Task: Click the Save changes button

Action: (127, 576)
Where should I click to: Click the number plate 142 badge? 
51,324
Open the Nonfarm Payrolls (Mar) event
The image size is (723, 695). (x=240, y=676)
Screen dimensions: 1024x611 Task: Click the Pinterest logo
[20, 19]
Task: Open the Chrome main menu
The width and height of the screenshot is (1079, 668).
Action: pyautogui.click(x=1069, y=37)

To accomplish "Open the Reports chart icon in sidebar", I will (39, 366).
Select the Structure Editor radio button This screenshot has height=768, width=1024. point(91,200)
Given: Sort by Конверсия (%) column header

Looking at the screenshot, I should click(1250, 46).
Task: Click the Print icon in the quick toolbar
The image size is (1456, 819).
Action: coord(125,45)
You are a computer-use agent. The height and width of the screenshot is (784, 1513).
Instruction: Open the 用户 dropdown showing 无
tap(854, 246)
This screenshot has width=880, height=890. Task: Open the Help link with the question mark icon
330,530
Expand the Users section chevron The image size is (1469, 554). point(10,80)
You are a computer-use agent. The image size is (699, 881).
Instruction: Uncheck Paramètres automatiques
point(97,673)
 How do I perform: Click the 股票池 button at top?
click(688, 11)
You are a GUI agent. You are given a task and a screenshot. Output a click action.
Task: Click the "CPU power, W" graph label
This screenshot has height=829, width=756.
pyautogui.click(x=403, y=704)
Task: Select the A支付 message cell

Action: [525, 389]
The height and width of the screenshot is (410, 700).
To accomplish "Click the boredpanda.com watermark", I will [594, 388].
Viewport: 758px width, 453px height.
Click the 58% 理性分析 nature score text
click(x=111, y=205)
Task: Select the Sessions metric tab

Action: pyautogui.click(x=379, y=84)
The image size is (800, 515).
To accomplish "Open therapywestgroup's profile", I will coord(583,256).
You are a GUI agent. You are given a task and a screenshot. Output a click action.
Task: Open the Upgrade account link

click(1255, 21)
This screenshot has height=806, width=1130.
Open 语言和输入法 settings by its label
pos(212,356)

**Aim of the task**
Scan the records above for the word "computer". Show each line in which it appears.

**Written answer**
You are a computer-use agent. The height and width of the screenshot is (784, 1513).
You are a computer-use agent. The image size is (699, 881).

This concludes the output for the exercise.